## AIM
Write out each line of the records below as a JSON list of strings, with one string per line and no blank lines.

## EXTRACTED ENTRIES
========

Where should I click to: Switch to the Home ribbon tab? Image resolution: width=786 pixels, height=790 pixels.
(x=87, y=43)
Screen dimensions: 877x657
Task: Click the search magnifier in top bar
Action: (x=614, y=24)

========

## RESPONSE BELOW
[
  "Where should I click to: Switch to the Home ribbon tab? Image resolution: width=786 pixels, height=790 pixels.",
  "(x=87, y=43)",
  "Screen dimensions: 877x657",
  "Task: Click the search magnifier in top bar",
  "Action: (x=614, y=24)"
]